Claire, I’d love to join you in indicting those limp pastries -and the ineffectual bureaucratic dithering they inspire-for the shameful silence surrounding sexual assaults on campus. But there is a bigger factor at play than the fractured reporting system. While loopholes in the current framework certainly assist universities in saving face and steering clear of the U.S. News & World Report ‘s “Best Colleges for Vicious Sexual Predators” list, these permissive policies are primarily a response to the evolution of rape law over the last several decades.
Beginning in the late 1960s, the law of sexual assault underwent dramatic reform, shifting focus from female purity to personal autonomy. Conviction for rape now relies on the victim’s nonconsent rather than a physical display of “utmost resistance,” which had previously set the burden of proof at an unattainably high level and required victims to risk their lives during an attack. These victim-friendly reforms increased the number of successful prosecutions, which, in turn, provided potential complainants with a greater incentive to file police reports.
As bastions of progressive thought, universities should have been perfectly poised to absorb these modern regulations and encourage greater reporting of suspected sexual assaults. But the expansion of victims’ rights and remedies coincided with a corresponding curtailment of offenders’ civil rights. These opposing trends have strained universities’ dual allegiance to victim and assailant, both of whom are students.

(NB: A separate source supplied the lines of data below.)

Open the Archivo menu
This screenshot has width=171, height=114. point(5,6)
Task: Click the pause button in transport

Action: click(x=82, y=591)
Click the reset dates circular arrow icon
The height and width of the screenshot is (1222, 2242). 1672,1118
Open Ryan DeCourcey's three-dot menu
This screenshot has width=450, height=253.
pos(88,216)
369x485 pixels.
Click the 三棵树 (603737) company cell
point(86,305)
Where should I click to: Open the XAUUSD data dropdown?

Schools are charged not merely with providing a safe learning environment but with molding students’ characters and preparing them to be productive members of society. In the context of campus sexual assaults, rendering justice to one student comes at the expense of branding the other a sex offender, depriving him of employability and any hope of social inclusion. Although the average prison sentence of rape defendants has remained relatively stable over the years, the average time served has increased significantly . And even if a student manages to escape with a light sentence, the stigma persists. With the federal passage of Megan’s Law in 1995 and the enactment of other state-specific restrictions, including a recent New York law banishing sex offenders from Facebook and MySpace, conviction effectively relegates the student to the status of burger-flipping pariah.
While this may be a fitting penalty in clear-cut cases of violent crime, the hazy, bacchanalian atmosphere of a college party complicates the moral calculus. Administrators are loath to destroy a student’s entire future for an isolated incident of poor judgment and impulse control. This is not some relic of the old boys-will-be-boys attitude; rather, school officials recognize the unique role of college as a launching pad for the real world, as a place where students’ inexperience and newfound independence come together to create four years of ad hoc, trial-and-error learning. By weighing the costs and benefits to both the victim and offender of a formal report, universities are simply engaging in the kind of prosecutorial discretion that government attorneys practice every day.
University administrators may point fingers at the flawed reporting system, but the real problem lies with the officials themselves, who feel obligated to look out for the best interests of all their students, victim and perpetrator alike.